Before today's market open, the Durham, NC-based biopharmaceutical company posted a net loss of 82 cents per share, wider than the loss of 73 cents per share that analysts were expecting.
Revenue for the period was $3.1 million, beating analysts' estimates of $2.68 million.
"We remain confident in the antiviral activity shown by brincidofovir, and its significant potential as a much-needed treatment option for patients with adenovirus and other DNA viral infections," said President and CEO M. Michelle Berrey in a statement.
Brincidofovir is the company's experimental antiviral drug for the treatment of DNA viruses, such as cytomegalovirus and adenovirus.
"We continue to move our intravenous formulation of brincidofovir toward clinical studies in the second half of 2016, and anticipate a lower risk of gastrointestinal side effects based on preclinical observations to date," Berrey added.

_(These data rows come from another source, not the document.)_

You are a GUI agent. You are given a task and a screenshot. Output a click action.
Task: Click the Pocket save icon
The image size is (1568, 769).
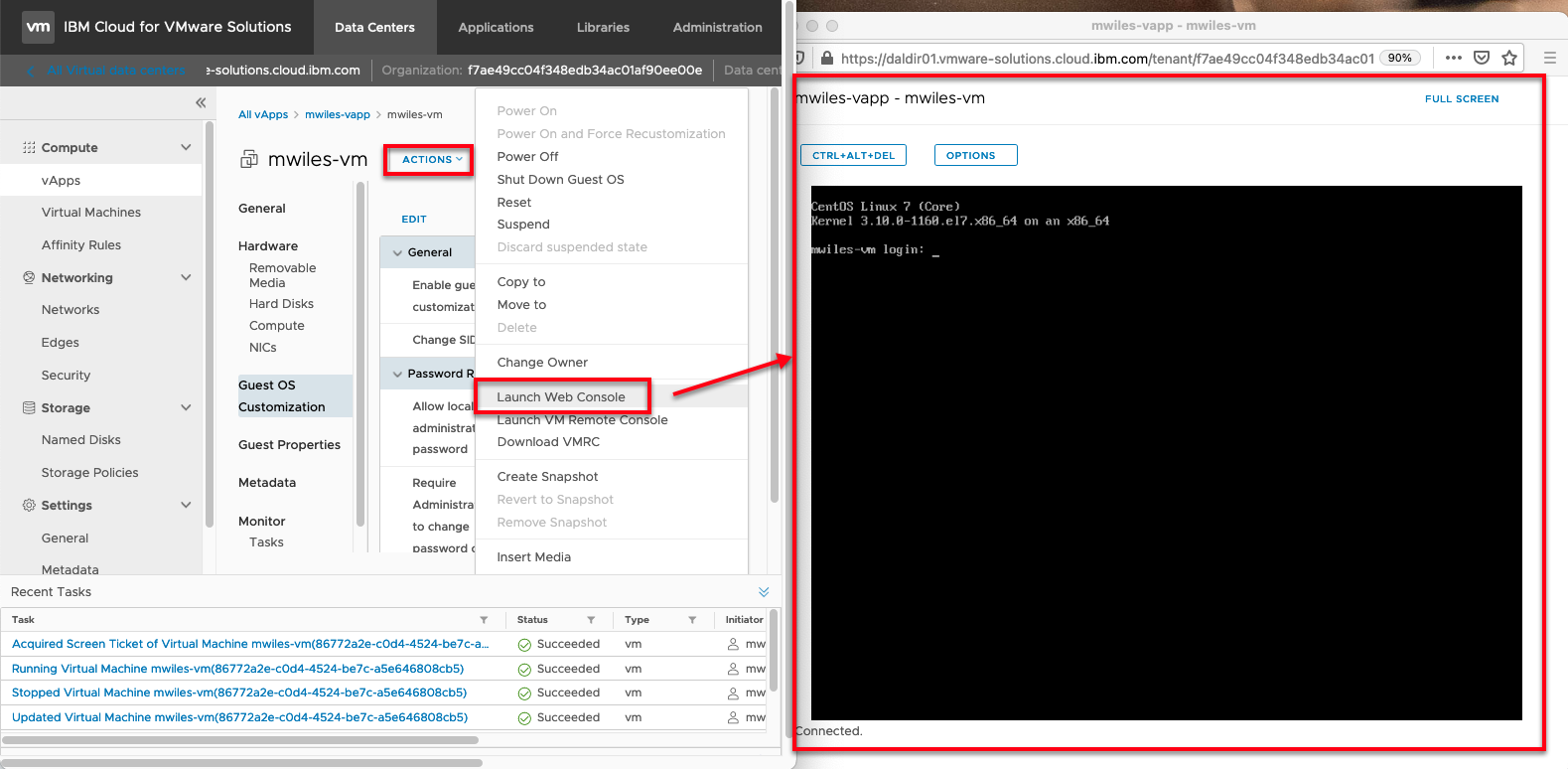point(1482,58)
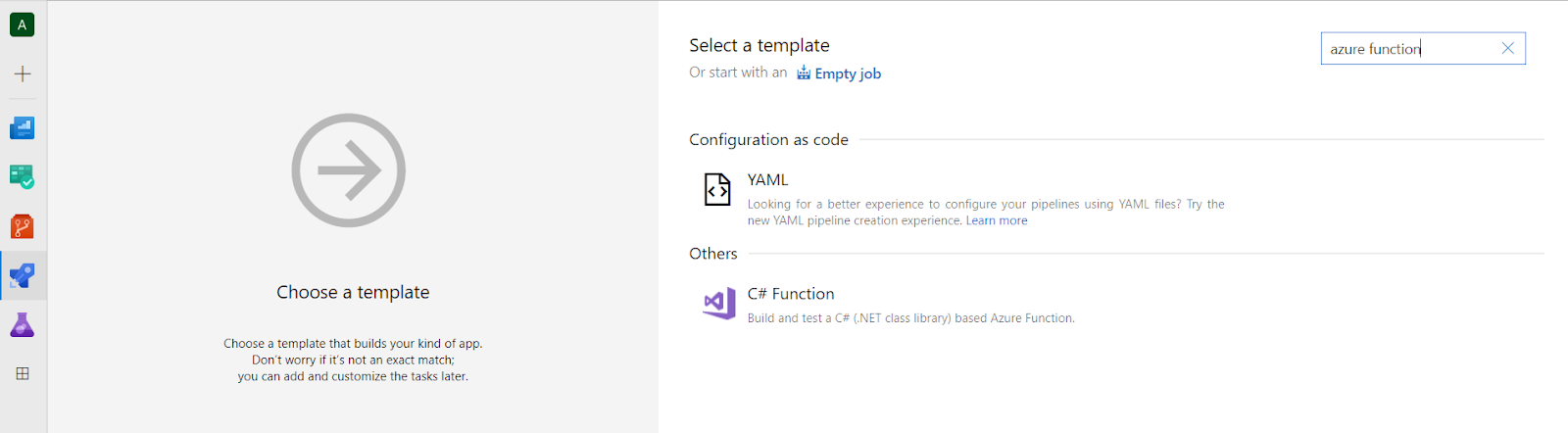Go to Boards in the sidebar

click(22, 176)
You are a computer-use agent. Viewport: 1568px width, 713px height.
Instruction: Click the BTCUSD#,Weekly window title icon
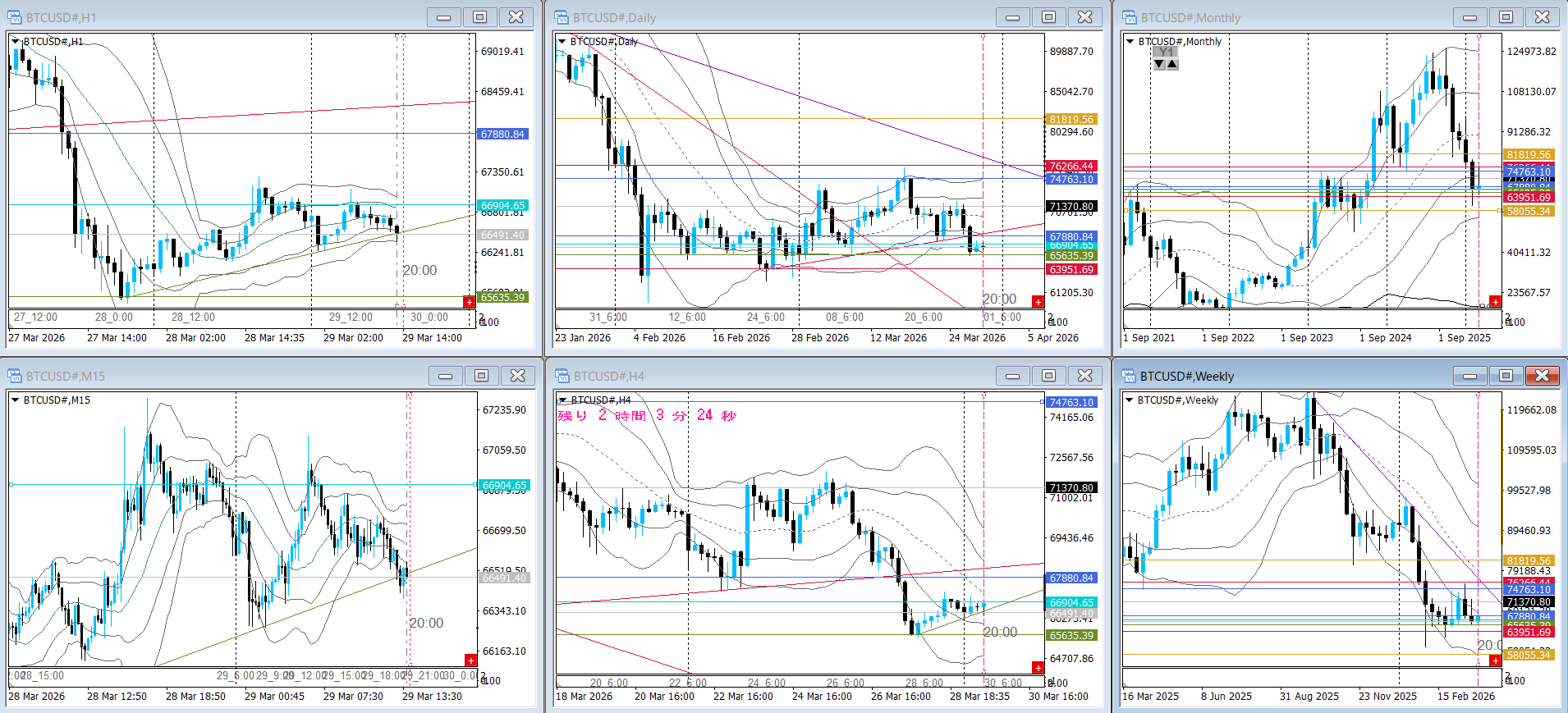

Separately, TheStreet Ratings Team has a "Sell" rating with a score of D on the stock.
This is driven by some concerns, which should have a greater impact than any strengths, and could make it more difficult for investors to achieve positive results compared to most of the stocks covered.
The company's weaknesses can be seen in multiple areas, such as its feeble growth in its earnings per share, deteriorating net income, disappointing return on equity, weak operating cash flow and generally disappointing historical performance in the stock itself.
Recently, TheStreet Ratings objectively rated this stock according to its "risk-adjusted" total return prospect over a 12-month investment horizon. Not based on the news in any given day, the rating may differ from Jim Cramer's view or that of this articles's author.